Morethan Bakery, on the first floor of The Knot Tokyo Shinjuku hotel, is not a fully vegan bakery year-round, but runs a vegan-only Sunday operation covering its donuts, blueberry muffins, fruit cream sandwiches, and melon pan — worth timing a visit around if you're staying nearby.
A note on gluten-free overlap
If you also need gluten-free, Marbre Vegan and hal okada are your strongest bets among this group, since both explicitly formulate around GF as well as vegan. Elsewhere, always ask directly (or point to a translation) whether wheat flour is used, since "gluten-free" isn't a default assumption even at vegan-only shops, and cross-contamination in a shared kitchen is possible unless a shop states otherwise.
Practical notes
Several of these are small, single-location shops with limited seating and finite daily stock, so popular items like Marbre Vegan's strawberry cake or hal okada's shortcake can sell out — arriving earlier in the day or reserving ahead is a reasonable precaution rather than a formality. None of the above should be treated as offering halal certification; if you need certified halal alongside vegan, that's a separate, narrower search, and none of the sources for this piece indicated third-party halal certification at any of these bakeries.
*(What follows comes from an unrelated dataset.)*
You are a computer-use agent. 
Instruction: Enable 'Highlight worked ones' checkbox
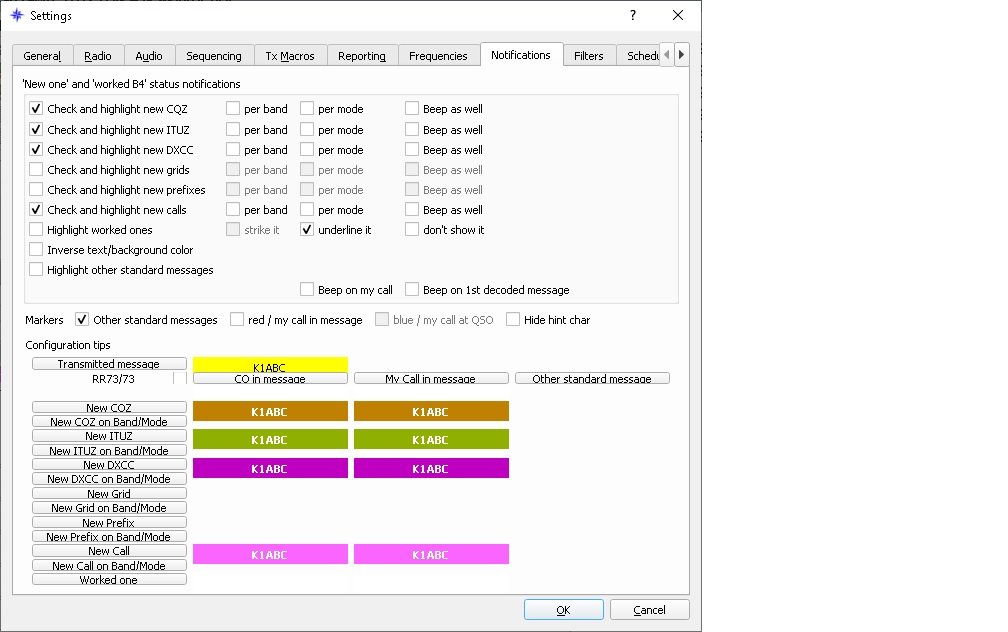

Sources: HappyCow's Tokyo bakery rankings, HappyCow's dedicated hal okada review page, and Tokyo Weekender's roundup of Tokyo vegan bakeries.
Sources
FAQ
- Are these bakeries 100% vegan, or do they just have a vegan option?
- Marbre Vegan, hal okada vegan sweets lab, Te Cor Gentil, Universal Bakes and Cafe, and Tokyo Vegan Bakes are all confirmed to run fully vegan menus with no animal products. Morethan Bakery is the exception — it's vegan-only on Sundays, not every day.
- Which vegan bakery in Tokyo is also gluten-free?
- Marbre Vegan and hal okada vegan sweets lab both explicitly formulate most or all of their cakes to be gluten-free as well as vegan, with allergen labeling. Other bakeries on this list don't advertise gluten-free status, so ask directly before assuming.
- What hidden animal ingredients should I watch for in Japanese sweets?
- Egg wash on pastry, butter or lard in croissant dough, gelatin in mousse or cheesecake, honey in glazes or bread, and butter/milk in melon pan, anpan, and shokupan are the most common. Prepared red bean paste (anko) at non-specialist shops can also contain non-vegan additives.